▶ Objective: Copy the following items verbatim, line for line.

▶ Material for this task:
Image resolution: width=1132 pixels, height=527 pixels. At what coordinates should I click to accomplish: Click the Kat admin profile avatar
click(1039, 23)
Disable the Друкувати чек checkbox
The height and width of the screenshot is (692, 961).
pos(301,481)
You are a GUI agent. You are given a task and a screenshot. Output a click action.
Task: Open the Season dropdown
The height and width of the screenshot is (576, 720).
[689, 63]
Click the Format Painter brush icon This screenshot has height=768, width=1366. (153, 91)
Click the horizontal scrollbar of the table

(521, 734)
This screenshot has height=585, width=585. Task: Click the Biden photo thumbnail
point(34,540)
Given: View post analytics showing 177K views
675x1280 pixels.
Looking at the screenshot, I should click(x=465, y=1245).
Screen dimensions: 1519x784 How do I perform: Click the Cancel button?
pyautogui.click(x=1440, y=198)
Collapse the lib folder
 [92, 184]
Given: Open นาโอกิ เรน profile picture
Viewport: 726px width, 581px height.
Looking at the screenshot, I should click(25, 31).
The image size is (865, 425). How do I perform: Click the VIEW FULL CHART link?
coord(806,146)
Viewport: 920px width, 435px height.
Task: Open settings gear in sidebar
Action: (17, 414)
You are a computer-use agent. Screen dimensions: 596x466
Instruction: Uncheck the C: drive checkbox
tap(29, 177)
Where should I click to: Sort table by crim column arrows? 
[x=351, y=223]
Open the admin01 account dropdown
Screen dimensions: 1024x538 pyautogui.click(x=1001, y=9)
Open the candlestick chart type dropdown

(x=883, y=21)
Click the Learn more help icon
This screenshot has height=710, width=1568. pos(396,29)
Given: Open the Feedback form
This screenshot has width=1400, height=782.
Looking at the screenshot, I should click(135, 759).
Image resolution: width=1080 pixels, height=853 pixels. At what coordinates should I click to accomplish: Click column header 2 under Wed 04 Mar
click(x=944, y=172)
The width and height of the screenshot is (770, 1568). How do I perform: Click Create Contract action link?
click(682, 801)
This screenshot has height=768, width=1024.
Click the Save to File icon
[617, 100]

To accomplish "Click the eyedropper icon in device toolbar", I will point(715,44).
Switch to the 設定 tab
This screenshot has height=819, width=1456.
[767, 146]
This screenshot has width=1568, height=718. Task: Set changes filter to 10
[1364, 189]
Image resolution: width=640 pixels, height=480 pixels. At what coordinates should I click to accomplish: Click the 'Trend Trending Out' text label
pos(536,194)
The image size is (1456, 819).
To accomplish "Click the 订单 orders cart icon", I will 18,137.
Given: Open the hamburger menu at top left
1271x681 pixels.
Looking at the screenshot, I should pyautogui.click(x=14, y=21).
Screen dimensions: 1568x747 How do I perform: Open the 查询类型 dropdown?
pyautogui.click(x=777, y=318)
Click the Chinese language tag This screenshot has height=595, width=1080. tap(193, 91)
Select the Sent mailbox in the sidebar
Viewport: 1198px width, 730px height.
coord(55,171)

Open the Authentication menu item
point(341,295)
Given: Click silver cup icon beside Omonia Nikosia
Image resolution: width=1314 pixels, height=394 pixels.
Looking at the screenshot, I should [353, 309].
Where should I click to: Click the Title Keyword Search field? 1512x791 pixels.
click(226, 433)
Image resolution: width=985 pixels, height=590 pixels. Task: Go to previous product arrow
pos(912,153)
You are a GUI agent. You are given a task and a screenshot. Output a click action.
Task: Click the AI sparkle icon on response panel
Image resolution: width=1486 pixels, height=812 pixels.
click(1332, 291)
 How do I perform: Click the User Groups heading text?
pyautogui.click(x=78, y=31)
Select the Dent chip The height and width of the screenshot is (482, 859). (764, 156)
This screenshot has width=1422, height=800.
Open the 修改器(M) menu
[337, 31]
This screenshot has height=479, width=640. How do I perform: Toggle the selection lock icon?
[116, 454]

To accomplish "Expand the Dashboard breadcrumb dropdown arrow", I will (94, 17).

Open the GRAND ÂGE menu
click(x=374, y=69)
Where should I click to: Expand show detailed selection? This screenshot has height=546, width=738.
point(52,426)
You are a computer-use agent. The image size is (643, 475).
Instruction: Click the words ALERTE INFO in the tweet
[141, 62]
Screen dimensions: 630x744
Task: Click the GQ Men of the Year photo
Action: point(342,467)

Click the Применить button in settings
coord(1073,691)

▶ Completed task:
Image resolution: width=1132 pixels, height=527 pixels. At what coordinates should I click to accomplish: Click the Kat admin profile avatar
click(1039, 23)
Disable the Друкувати чек checkbox
The height and width of the screenshot is (692, 961).
pos(301,481)
You are a GUI agent. You are given a task and a screenshot. Output a click action.
Task: Open the Season dropdown
The height and width of the screenshot is (576, 720).
[689, 63]
Click the Format Painter brush icon This screenshot has height=768, width=1366. (153, 91)
Click the horizontal scrollbar of the table

(521, 734)
This screenshot has height=585, width=585. Task: Click the Biden photo thumbnail
point(34,540)
Given: View post analytics showing 177K views
675x1280 pixels.
Looking at the screenshot, I should click(x=465, y=1245).
Screen dimensions: 1519x784 How do I perform: Click the Cancel button?
pyautogui.click(x=1440, y=198)
Collapse the lib folder
 [92, 184]
Given: Open นาโอกิ เรน profile picture
Viewport: 726px width, 581px height.
Looking at the screenshot, I should click(25, 31).
The image size is (865, 425). How do I perform: Click the VIEW FULL CHART link?
coord(806,146)
Viewport: 920px width, 435px height.
Task: Open settings gear in sidebar
Action: (17, 414)
You are a computer-use agent. Screen dimensions: 596x466
Instruction: Uncheck the C: drive checkbox
tap(29, 177)
Where should I click to: Sort table by crim column arrows? 
[x=351, y=223]
Open the admin01 account dropdown
Screen dimensions: 1024x538 pyautogui.click(x=1001, y=9)
Open the candlestick chart type dropdown

(x=883, y=21)
Click the Learn more help icon
This screenshot has height=710, width=1568. pos(396,29)
Given: Open the Feedback form
This screenshot has width=1400, height=782.
Looking at the screenshot, I should click(135, 759).
Image resolution: width=1080 pixels, height=853 pixels. At what coordinates should I click to accomplish: Click column header 2 under Wed 04 Mar
click(x=944, y=172)
The width and height of the screenshot is (770, 1568). How do I perform: Click Create Contract action link?
click(682, 801)
This screenshot has height=768, width=1024.
Click the Save to File icon
[617, 100]

To accomplish "Click the eyedropper icon in device toolbar", I will point(715,44).
Switch to the 設定 tab
This screenshot has height=819, width=1456.
[767, 146]
This screenshot has width=1568, height=718. Task: Set changes filter to 10
[1364, 189]
Image resolution: width=640 pixels, height=480 pixels. At what coordinates should I click to accomplish: Click the 'Trend Trending Out' text label
pos(536,194)
The image size is (1456, 819).
To accomplish "Click the 订单 orders cart icon", I will 18,137.
Given: Open the hamburger menu at top left
1271x681 pixels.
Looking at the screenshot, I should pyautogui.click(x=14, y=21).
Screen dimensions: 1568x747 How do I perform: Open the 查询类型 dropdown?
pyautogui.click(x=777, y=318)
Click the Chinese language tag This screenshot has height=595, width=1080. tap(193, 91)
Select the Sent mailbox in the sidebar
Viewport: 1198px width, 730px height.
coord(55,171)

Open the Authentication menu item
point(341,295)
Given: Click silver cup icon beside Omonia Nikosia
Image resolution: width=1314 pixels, height=394 pixels.
Looking at the screenshot, I should [353, 309].
Where should I click to: Click the Title Keyword Search field? 1512x791 pixels.
click(226, 433)
Image resolution: width=985 pixels, height=590 pixels. Task: Go to previous product arrow
pos(912,153)
You are a GUI agent. You are given a task and a screenshot. Output a click action.
Task: Click the AI sparkle icon on response panel
Image resolution: width=1486 pixels, height=812 pixels.
click(1332, 291)
 How do I perform: Click the User Groups heading text?
pyautogui.click(x=78, y=31)
Select the Dent chip The height and width of the screenshot is (482, 859). (764, 156)
This screenshot has width=1422, height=800.
Open the 修改器(M) menu
[337, 31]
This screenshot has height=479, width=640. How do I perform: Toggle the selection lock icon?
[116, 454]

To accomplish "Expand the Dashboard breadcrumb dropdown arrow", I will (94, 17).

Open the GRAND ÂGE menu
click(x=374, y=69)
Where should I click to: Expand show detailed selection? This screenshot has height=546, width=738.
point(52,426)
You are a computer-use agent. The image size is (643, 475).
Instruction: Click the words ALERTE INFO in the tweet
[141, 62]
Screen dimensions: 630x744
Task: Click the GQ Men of the Year photo
Action: point(342,467)

Click the Применить button in settings
coord(1073,691)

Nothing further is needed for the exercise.